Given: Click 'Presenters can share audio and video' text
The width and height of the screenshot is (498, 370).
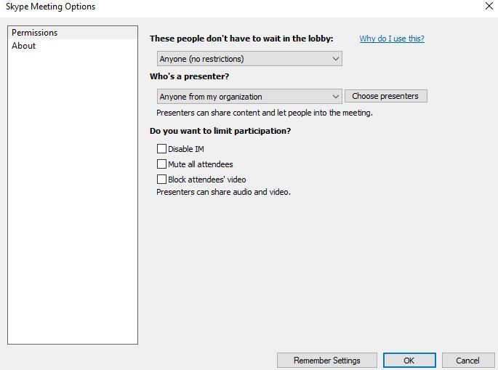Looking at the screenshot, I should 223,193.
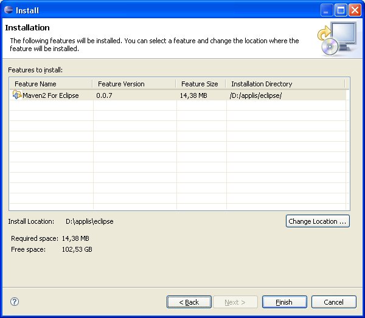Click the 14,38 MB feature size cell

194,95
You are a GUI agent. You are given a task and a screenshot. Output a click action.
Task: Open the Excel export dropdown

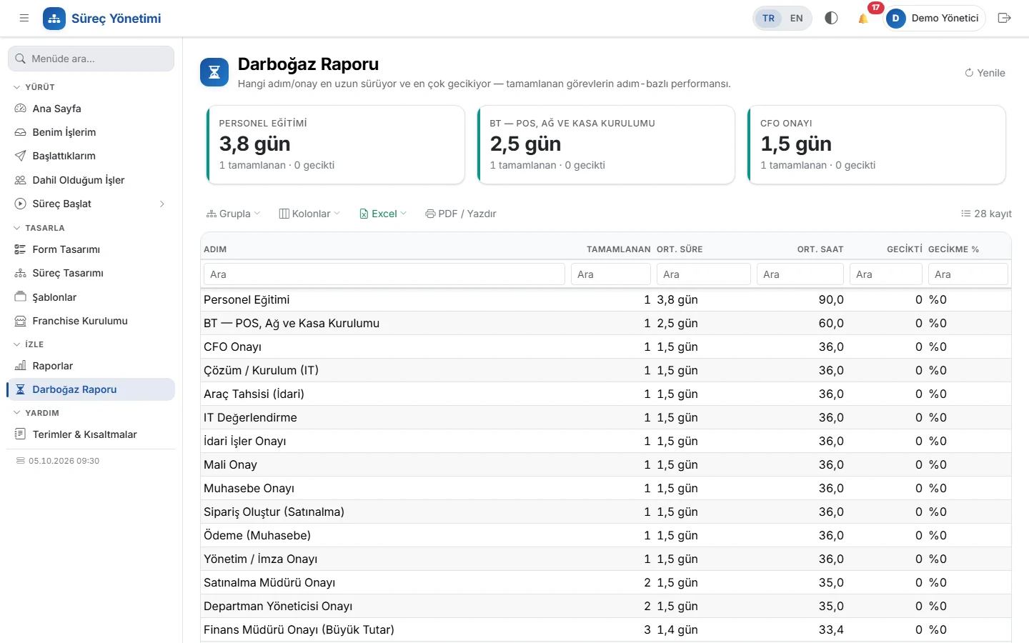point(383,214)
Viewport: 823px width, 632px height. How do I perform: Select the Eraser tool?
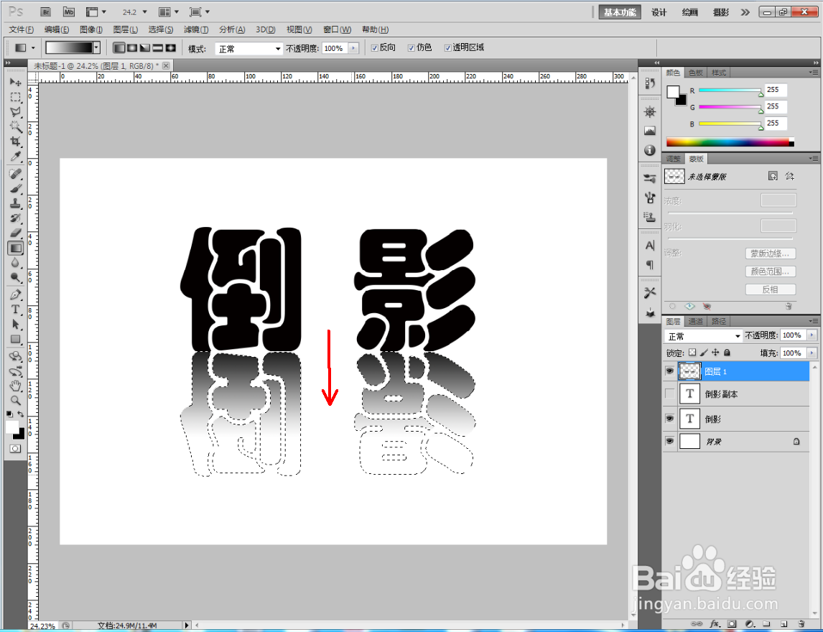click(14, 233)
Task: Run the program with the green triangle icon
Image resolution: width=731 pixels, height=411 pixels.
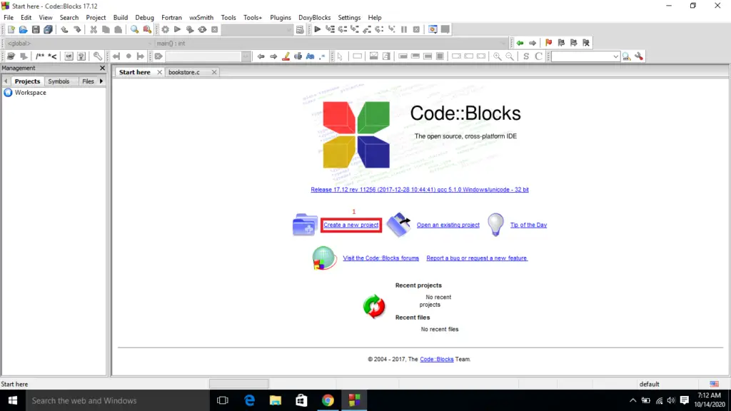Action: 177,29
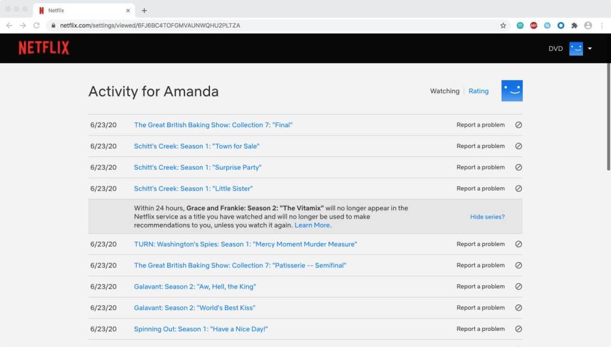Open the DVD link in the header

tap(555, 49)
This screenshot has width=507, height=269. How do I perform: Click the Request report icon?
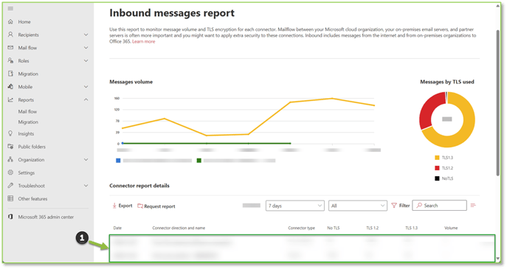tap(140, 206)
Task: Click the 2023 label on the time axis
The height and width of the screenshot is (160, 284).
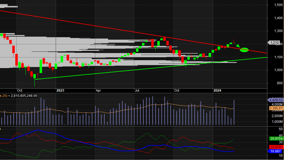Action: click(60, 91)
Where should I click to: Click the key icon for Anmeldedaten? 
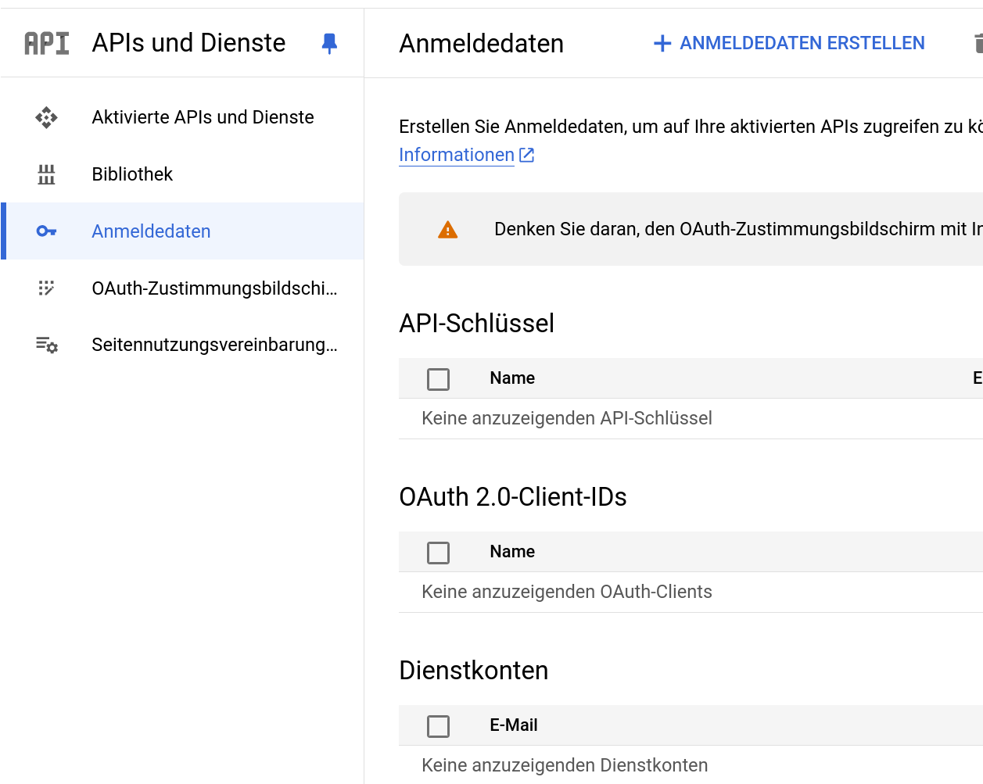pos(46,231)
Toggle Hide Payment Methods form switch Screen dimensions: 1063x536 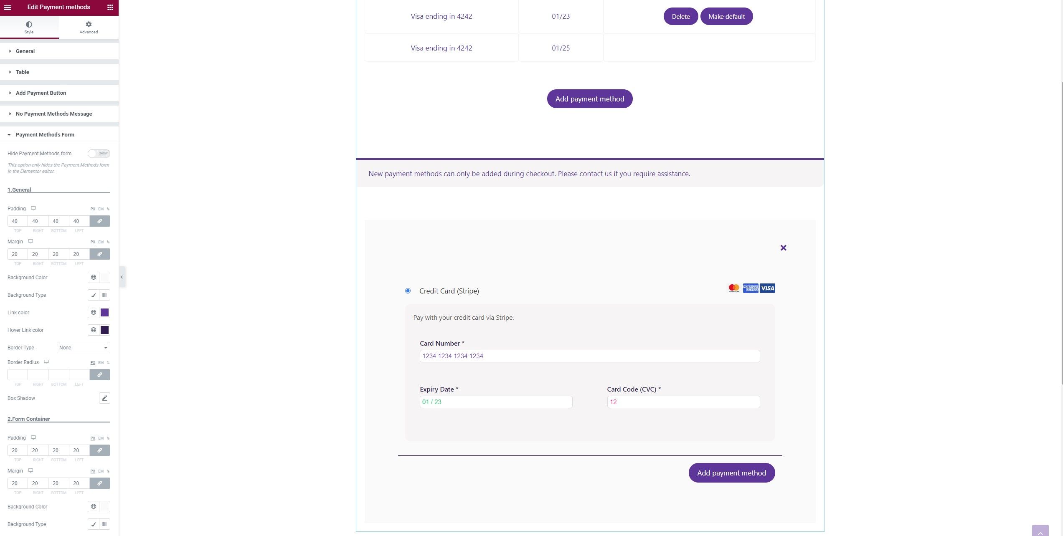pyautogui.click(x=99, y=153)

-*-

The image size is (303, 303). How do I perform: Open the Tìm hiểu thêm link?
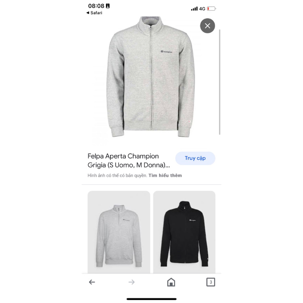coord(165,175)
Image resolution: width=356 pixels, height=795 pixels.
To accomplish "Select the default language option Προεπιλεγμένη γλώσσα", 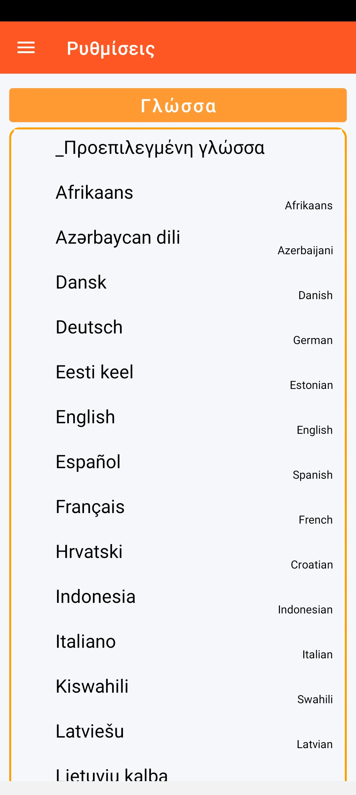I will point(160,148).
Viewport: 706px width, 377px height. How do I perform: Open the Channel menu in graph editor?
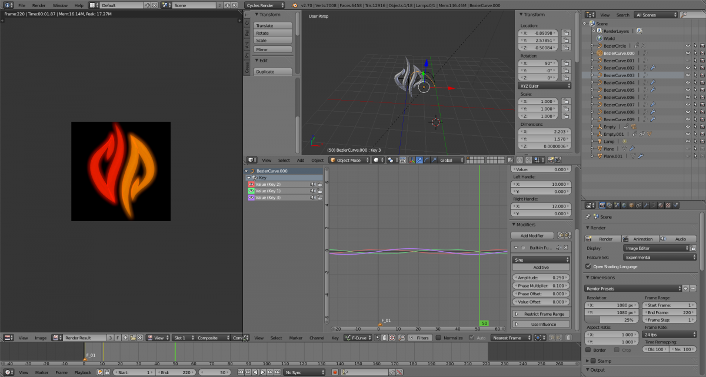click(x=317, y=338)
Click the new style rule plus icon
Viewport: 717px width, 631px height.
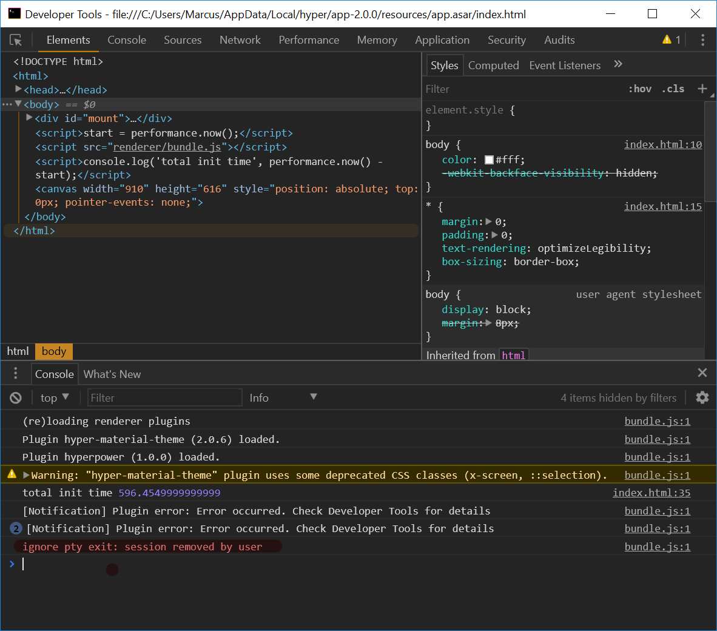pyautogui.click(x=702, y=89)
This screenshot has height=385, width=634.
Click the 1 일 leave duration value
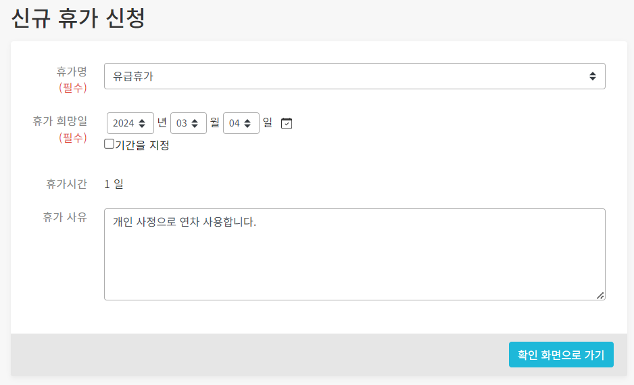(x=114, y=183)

-*-

Exercise objective: In the records above, find the line with "Given: Click 'Presenters" and the line with "Task: Run the". Write out exactly those lines and every one between, with no pictures and no other lines.

Written solution:
Given: Click 'Presenters can share audio and video' text
The width and height of the screenshot is (498, 370).
Looking at the screenshot, I should 223,193.
Click the 14,38 MB feature size cell

194,95
You are a GUI agent. You are given a task and a screenshot. Output a click action.
Task: Open the Excel export dropdown

point(383,214)
Viewport: 823px width, 632px height. How do I perform: Select the Eraser tool?
click(14, 233)
Task: Run the program with the green triangle icon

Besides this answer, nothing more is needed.